MAKASSAR - Perkumpulan Perguruan Tinggi Administrasi Rumah Sakit Indonesia (PPT-ARSI) Sulawesi Selatan yang berada dibawah naungan DPD PPT-ARSI Sulawesi menggelar Webinar Nasional bertajuk Kebijakan Penerapan Kelas Rawat Inap Standar (KRIS) dan Tantangan bagi Fasilitas Pelayanan Kesehatan, Sabtu (28/09/2024).
Pembukaan Webinar Nasional diawali dengan Laporan dari Ketua Panitia Nursapriani, SKM., MARS dan dibuka secara resmi oleh Ketua Umum DPD PPT-ARSI Sulawesi La Ode Muhammad Ady Ardyawan, S.Kep., N.s., M.Kes.
Webinar Nasional ini menghadirkan tiga orang narasumber yakni Prof. Dr. dr. Abdul Kadir, Ph.D., Sp.THT-KL(K)., MARS sebagai keynotespeaker; Dr. Agus Santosa, S.Kp M.Kes., CHCM yang juga Praktisi RSUD R.T. Notopuro Sidoarjo; dan Dr. Irwandy, SKM., M.Kes., M.Sc.PH yang merupakan Dosen Manajemen Rumah Sakit FKM Unhas.
Sementara moderator dalam acara ini Dewi Astuti SKM., MARS yang juga pengurus DPD PPT-ARSI Sulawesi.
Dalam Webinar ini, Prof.

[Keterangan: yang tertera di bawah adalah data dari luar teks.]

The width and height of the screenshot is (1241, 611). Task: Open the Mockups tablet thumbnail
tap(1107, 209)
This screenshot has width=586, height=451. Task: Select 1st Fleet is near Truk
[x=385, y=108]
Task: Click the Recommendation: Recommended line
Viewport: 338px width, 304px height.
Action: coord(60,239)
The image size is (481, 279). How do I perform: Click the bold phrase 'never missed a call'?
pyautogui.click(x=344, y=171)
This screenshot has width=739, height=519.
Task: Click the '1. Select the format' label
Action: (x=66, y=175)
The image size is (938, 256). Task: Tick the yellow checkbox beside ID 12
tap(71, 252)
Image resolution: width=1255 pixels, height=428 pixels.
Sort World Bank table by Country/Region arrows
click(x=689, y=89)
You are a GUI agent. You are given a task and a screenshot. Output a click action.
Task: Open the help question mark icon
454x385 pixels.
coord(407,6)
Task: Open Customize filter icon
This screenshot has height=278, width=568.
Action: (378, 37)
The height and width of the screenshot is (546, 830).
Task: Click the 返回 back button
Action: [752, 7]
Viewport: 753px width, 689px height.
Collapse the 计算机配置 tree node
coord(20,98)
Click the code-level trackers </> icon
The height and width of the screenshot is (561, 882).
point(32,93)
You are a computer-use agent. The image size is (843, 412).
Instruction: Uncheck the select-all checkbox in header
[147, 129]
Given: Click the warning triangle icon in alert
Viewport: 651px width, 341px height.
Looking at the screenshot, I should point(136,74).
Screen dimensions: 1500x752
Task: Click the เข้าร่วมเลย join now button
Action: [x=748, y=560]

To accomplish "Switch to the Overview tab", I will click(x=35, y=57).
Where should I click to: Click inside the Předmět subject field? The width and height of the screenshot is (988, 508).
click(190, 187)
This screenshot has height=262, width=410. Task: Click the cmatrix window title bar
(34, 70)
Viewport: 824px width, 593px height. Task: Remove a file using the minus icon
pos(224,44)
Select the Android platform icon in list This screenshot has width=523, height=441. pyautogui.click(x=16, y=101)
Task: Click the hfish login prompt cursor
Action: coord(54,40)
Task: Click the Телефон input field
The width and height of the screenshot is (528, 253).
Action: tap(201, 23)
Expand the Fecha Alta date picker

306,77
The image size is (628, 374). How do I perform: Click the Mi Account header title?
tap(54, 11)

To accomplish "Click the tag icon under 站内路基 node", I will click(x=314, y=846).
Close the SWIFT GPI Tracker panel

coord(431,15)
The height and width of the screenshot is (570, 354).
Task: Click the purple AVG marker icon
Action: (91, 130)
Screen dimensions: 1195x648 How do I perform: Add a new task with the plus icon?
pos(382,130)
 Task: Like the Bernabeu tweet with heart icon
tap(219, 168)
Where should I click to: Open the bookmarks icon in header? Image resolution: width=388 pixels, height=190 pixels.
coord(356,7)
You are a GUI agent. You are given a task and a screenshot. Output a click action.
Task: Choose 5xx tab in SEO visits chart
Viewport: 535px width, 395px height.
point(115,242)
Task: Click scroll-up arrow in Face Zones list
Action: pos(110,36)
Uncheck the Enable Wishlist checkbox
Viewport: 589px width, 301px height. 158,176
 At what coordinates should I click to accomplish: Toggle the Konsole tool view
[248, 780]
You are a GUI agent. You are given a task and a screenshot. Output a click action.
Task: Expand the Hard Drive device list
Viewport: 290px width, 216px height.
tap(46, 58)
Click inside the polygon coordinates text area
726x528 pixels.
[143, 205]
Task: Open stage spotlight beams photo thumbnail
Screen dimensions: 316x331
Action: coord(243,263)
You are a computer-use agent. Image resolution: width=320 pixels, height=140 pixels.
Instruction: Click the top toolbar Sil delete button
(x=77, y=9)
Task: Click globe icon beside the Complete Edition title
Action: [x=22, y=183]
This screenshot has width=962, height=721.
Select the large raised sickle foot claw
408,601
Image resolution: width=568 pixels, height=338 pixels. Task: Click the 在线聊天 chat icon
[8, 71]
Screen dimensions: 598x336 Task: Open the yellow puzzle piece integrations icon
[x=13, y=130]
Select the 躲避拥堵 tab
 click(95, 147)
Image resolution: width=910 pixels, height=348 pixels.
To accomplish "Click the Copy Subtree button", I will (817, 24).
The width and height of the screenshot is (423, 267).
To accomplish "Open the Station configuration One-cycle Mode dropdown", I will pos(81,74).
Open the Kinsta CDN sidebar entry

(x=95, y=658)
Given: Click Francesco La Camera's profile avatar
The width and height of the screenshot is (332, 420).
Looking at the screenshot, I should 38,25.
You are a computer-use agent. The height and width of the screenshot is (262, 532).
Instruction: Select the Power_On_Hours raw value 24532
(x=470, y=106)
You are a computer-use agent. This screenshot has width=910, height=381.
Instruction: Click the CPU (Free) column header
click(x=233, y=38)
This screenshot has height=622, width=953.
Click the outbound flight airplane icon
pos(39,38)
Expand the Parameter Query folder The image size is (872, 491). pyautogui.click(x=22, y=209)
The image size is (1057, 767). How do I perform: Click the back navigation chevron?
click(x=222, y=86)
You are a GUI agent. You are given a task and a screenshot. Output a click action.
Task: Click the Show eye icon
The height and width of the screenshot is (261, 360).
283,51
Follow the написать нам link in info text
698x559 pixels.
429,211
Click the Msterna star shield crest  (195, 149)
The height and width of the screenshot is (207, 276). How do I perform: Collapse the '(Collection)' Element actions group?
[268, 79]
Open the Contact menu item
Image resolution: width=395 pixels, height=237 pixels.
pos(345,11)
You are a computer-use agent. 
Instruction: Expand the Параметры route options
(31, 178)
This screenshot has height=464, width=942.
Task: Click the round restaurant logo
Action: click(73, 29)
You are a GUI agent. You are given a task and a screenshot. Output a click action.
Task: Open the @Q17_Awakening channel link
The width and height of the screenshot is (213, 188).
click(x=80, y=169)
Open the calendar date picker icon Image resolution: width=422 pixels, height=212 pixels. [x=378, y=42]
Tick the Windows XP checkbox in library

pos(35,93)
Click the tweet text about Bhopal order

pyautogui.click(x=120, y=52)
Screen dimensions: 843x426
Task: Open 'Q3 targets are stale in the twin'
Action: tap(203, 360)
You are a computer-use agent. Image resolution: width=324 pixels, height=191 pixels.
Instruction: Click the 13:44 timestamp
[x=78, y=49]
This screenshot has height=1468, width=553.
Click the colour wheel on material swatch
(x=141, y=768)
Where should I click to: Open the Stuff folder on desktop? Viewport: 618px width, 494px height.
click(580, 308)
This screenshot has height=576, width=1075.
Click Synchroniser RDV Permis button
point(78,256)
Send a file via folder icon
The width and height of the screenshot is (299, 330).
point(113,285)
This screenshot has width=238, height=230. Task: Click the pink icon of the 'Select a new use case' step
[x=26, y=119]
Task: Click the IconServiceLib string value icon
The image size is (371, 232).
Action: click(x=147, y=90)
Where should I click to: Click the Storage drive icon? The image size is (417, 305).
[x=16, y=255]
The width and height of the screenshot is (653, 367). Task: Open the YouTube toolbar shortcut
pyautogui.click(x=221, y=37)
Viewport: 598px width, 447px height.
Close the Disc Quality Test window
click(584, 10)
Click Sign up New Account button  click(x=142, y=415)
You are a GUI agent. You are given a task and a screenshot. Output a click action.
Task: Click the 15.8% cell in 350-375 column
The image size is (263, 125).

Kadir menyampaikan bahwa latar belakang terbentuknya KRIS yaitu prinsip kesetaraan dan keadilan.
"Survey awal membuktikan bahwa tingkat kepuasan pasien tinggi dan sangat mendukung implementasi KRIS, " kata Prof Kadir dalam pemaparannya dilansir Sulsel Sehat
Menurut Prof Kadir, ada 12 kriteria untuk pengimplementasian KRIS. "KRIS bukan mempersulit rumah sakit tetapi untuk mendapatkan maanfaat bagi seluruh pasien, " lanjutnya.
Karena itu dibutuhkan komitmen seluruh stakeholder untuk penerapan KRIS. "Sebelum Juni 2025 sudah harus dilakukan evaluasi 100 persen, " pungkas Kadir.
Dr. Agus sebagai narasumber kedua menambahkan bahwa KRIS merupakan sistem baru dalam layanan BPJS Kesehatan di rumah sakit.
"KRIS berangkat dari amanat UU No.40 Tahun 2004 tentang SJSN bahwa rawat inap berhak diberikan secara standar, " jelasnya.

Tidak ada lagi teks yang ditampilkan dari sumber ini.